* **設問**
日本の労働生産性を論じた本文の続きを、最後の一文の後から書き継ぎなさい。

* **本文**
□ □ □

労働生産性
- 2013年 4月 26日
- 評論・紹介・意見
- 労働生産性藤澤 豊
今更、何だという気もするが、今こそ真正面から取り組んで根本的な改革をしなければという気持ちの方が強い。日本の労働生産性が先進国中で最低だと問題視されて、もう、ざっと二十年になる。何が問題なのかもとうに議論し尽くされている感がある。にもかかわらず根本のところでは一向に変わる気配がない。気配がない訳も、批判の矢面に立たされているはずの当事者も、いつものように責任を回避し責任を人に押し付ける詭弁を弄するだろうが、大方はっきりしている。
マクロで見れば、労働生産性を上げることが社会の、そして個人の豊かさの向上の源泉であることに異論を唱える人は希だろう。それは人類の長い歴史を見てもはっきりしている。狩猟から農耕へ、農耕も人力から牛馬の使用、機械化。。。これは人ひとりの労働生産性を上げる努力の歴史に他ならない。労度生産性を上げられれば、社会が豊になり、企業としては利益を得やすく、そこで働く人達も収入を増やせる可能性が高くなる。誰れにとってもいいこと尽くめに見える。
ところが、二十年以上経っても状況が大きく変わったわけでもなし、あいも変わらず、同じように同じようなことを指摘し、似たようなことを言っているようにしか見えない。一朝一夕に改善し得る類のことではないのは分かるが、そろそろ一体日本人にはこの問題を改善、解決したいという気持ちがあるのか、そして解決する能力はあるのかという素朴な疑問が湧いてくる。
日本の労働生産性の低さが問題とし浮かび上がってきた背景には、付加価値を生み出す経済の主体が製造業からサービス産業に移行したこと、製造業内においても労働の質が変化し、労働の総体としてサービス業が主体の経済構造に変化したことがある。そこに、この変化に対応して企業組織や経営を変革し得ないでいる経営陣がいる。
物造りの日本と喧伝されるように製造業は世界でもトップクラスの労働生産性を誇っている。得意なこと(製造)に必要以上にこだわり、不得意なこと(サービス)に目を向けなければ、いつまで経っても不得意なことが不得意なこととして残る。将来的に不得意なことが縮小してゆくのならば、何もしないで放っておくという選択肢もある。しかし、サービス業が経済主体となり、この傾向が加速しているなかで放っておくことは自殺行為になる。
労働のほとんどが製造現場でなされる製造業では労働生産性はその多くを労働現場の環境に依存する。一方サービス業における労働は直接社会に関与するかたちでなされることが多く、その労働生産性は社会構造や一般社会常識、消費形態に依存する部分が大きい。そのため、製造業の方がサービス産業より関係する要因が少なく、また多くが自己の管理下における性格のものであるため、労働生産性を向上させ易い。まるで古典力学の世界のように明確な一つの解があるところに留まって、そのなかでの改善を進めたいという安易な逃げの姿勢が必要以上の「物造りの日本」の氾濫を招いているように見える。社会に直接関与するが故に検討しなければならない要因が多く、しばし明確な一つの解が得られないサービス産業における労働生産性に関しては、「物造りの日本」における主張とは打って変わって、意識的に当事者意識を希薄にし、責任を他人に押し付ける発言、態度が目に付く。

□ □ □

* **提示資料**
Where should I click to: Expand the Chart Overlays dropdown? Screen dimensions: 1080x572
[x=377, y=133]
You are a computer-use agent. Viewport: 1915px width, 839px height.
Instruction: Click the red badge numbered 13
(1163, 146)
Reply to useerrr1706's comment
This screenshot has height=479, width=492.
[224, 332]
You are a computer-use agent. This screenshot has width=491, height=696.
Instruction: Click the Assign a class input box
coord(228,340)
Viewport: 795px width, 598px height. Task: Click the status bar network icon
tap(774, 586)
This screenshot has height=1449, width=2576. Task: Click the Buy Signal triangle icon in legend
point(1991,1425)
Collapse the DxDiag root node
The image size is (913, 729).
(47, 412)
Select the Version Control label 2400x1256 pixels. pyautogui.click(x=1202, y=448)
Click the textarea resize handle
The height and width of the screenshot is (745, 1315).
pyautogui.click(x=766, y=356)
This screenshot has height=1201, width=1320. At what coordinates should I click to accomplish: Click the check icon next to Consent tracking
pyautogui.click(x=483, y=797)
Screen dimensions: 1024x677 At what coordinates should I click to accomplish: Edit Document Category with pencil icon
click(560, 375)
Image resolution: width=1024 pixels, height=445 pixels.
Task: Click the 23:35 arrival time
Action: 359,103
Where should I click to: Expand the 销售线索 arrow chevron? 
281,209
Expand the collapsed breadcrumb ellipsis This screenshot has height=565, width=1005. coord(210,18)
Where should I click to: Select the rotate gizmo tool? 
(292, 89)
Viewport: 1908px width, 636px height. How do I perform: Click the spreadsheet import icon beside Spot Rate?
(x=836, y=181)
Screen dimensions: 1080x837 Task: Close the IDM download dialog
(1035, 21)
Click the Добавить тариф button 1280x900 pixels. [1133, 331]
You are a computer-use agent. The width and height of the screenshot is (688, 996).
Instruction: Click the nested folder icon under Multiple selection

□ □ □

* **解答**
随分前だが、朝日新聞が次のようなことを書いていた。「経済界からホワイトカラーの働き方の改革を求める声が強まり。。。」、「日本のホワイトカラーの生産性が低いのは言われている通り。個人の能力をどう上げるか、どの企業でも重要な課題になっている」 ちょっと立場の違うものとして言わせて頂。問題として上げられている生産性、国全体の経済活動の効率性を示す指標であって、労働者の能力だけを示すわけではないことを分かってて言ってるのだろうなと聞きたくなる。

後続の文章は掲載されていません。